Not the only problem I need to solve, of course, but it’s a good illustration of the sort of challenge I expect and why I’m approaching this carefully!

Anyway, many thanks for your guidance… I shall keep looking!

sproggit · December 22, 2021, 11:23am

“My get tells me” = “My gut tells me”.

If I write code as badly as forum posts, I’m doomed. Doomed, I tell you!

Mholscher · December 22, 2021, 12:25pm

… and open yourself up to SQL injection. Only ever use parametrized queries in any serious application. Or, when using Python, turn to the brilliant SQLAlchemy.

In Python, you can do that too. Django, Flask (to name just the two most popular) are web frameworks that enable you to write web applications and do that in a safe manner.

No. Networks are by far the slowest part of your application. There is not a large penalty if your application can fit its data in a single package, but still, the slowest part is on the network.

To go back to your original question: A fat client solution is nice to limit the load of your server, but is inherently unsafe as the client software runs on a computer that is not under your control. There is a lot of controversy about what is best, I am on the side of “Run as much of your code as possible on the server, under your control”. The browser is a fine client, no need to have anything else.

sproggit · December 22, 2021, 1:47pm

Menno, thanks for responding.

On the SQL example, you make a fair point. I should have added a comment that the string would be assembled after sanitisation of the input and not before. Good to clarify that.

“Networks are fast, right?” Clearly self-deprecating sarcasm doesn’t translate. Since it wasn’t obvious that I was being sarcastic, thanks again for making the correction - just in case someone with less experience reads this and assumes I was being serious.

For your final conclusion, however, I think that you might have missed the point of the question. I’d like to learn how to write python code that interacts with a remote database. I believe that your statement that client-side code is “inherently unsafe” might be a little bit of an exaggeration, because there are of course ways to harden client-side platforms in just the same way that we can use good database design, (stored procedures if we really must), WAFs and traditional packet-filtering firewalls to protect servers. I would absolutely agree that “running interpreted code on a client without adequate safeguards” is likely to be less safe than running the same logic on a server, but that is orthogonal here.

More important is that, as I am specifically trying to acquire good practices related to the subjects of “socket programming with Python” and “accessing a database using sockets”, an answer of “The browser is a fine client, no need to have anything else” might be a factually valid statement, but it is not an answer to the question I have asked.

By all means point out risks in my approach or gaps in my logic - as you have done elsewhere - but please don’t be so condescending and dismissive to assume that I could not possibly have other, valid reasons for wanting to use this approach.

Thank you.

Mholscher · December 22, 2021, 3:15pm

I am sorry if you perceived my comment as condescending and dismissive, because that was definitely not my intention.

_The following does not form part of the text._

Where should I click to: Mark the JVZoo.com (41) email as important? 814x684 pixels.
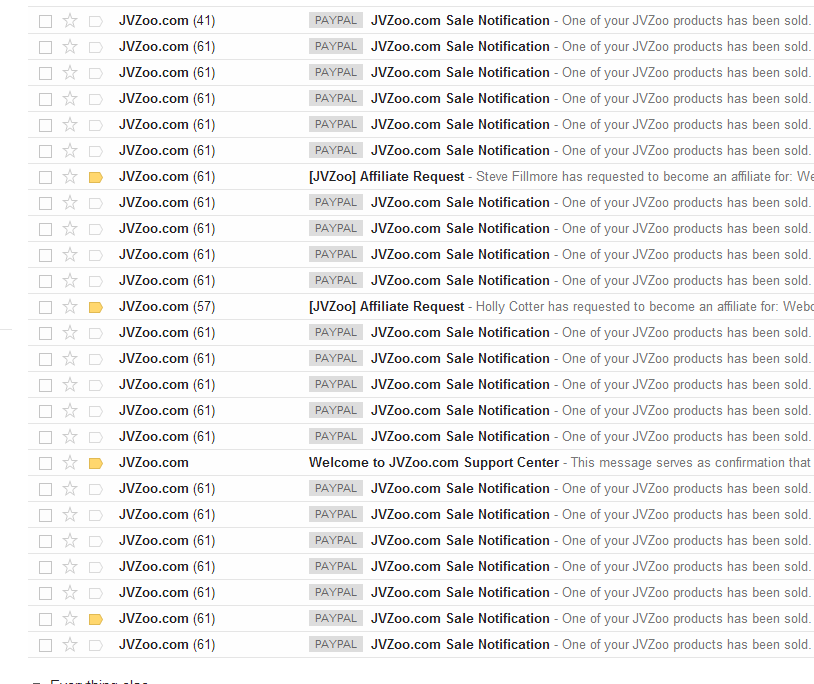pyautogui.click(x=96, y=21)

The first bit is actually a good illustration of why I wrote:

The second bit is not exactly what I meant, but on re-reading it I can see why you thought so. The point is, your server software does not know which software is running on the client if that is not under your control. It may be your software, a bastardized version of it, or something completely different. You (rightfully) paid a lot of attention to the security of the connection, I assumed therefore you were (also) seeking advice on this part of the design.

Now if this is only to gain experience in socket programming of course my remarks are very much moot.